# Understanding Rope Strength: Breaking Strength and Working Load

Chris Riley Updated on July 12, 2022. In Nautical Knots

byRope strength is a misunderstood metric. One boater will talk about tensile strength, while the other will talk about working load. Both of these are important measurements, and it’s worth learning how to measure and understand them. Each of these measurements has different uses, and here we’re going to give a brief overview of what’s what. Here’s all you need to know about rope strength.

## How Do You Measure Rope Strength?

Each type of line, natural fiber, synthetic and wire rope, have different breaking strengths and safe working loads.
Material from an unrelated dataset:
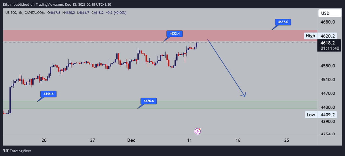Screen dimensions: 345x156
Task: Select the green support zone rectangle
Action: [x=81, y=105]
Natural breaking strength of manila line is the standard against which other lines are compared. Synthetic lines have been assigned “comparison factors” against which they are compared to manila line. The basic breaking strength factor for manila line is found by multiplying the square of the circumference of the line by 900 lbs.

(900 lbs. X circumference ^{ 2 } = breaking strength)

When you purchase line you will buy it by its diameter. * However, for purposes of the USCG license exams, all lines must be measured by circumference. * To convert use the following formula.

Circumference = p PI (3.14) X diameter

As an example, if you had a piece of ½” manila line and wanted to find the breaking strength, you would first calculate the circumference. (.5 X 3.14 = 1.57) Then using the formula above:

1.57 ^{ 2 } X 900 = 2,218 pounds of breaking strength

To calculate the breaking strength of synthetic lines you need to add one more factor. As mentioned above, a comparison factor has been developed to compare the breaking strength of synthetics over manila. Since synthetics are stronger than manila an additional multiplication step is added to the formula above.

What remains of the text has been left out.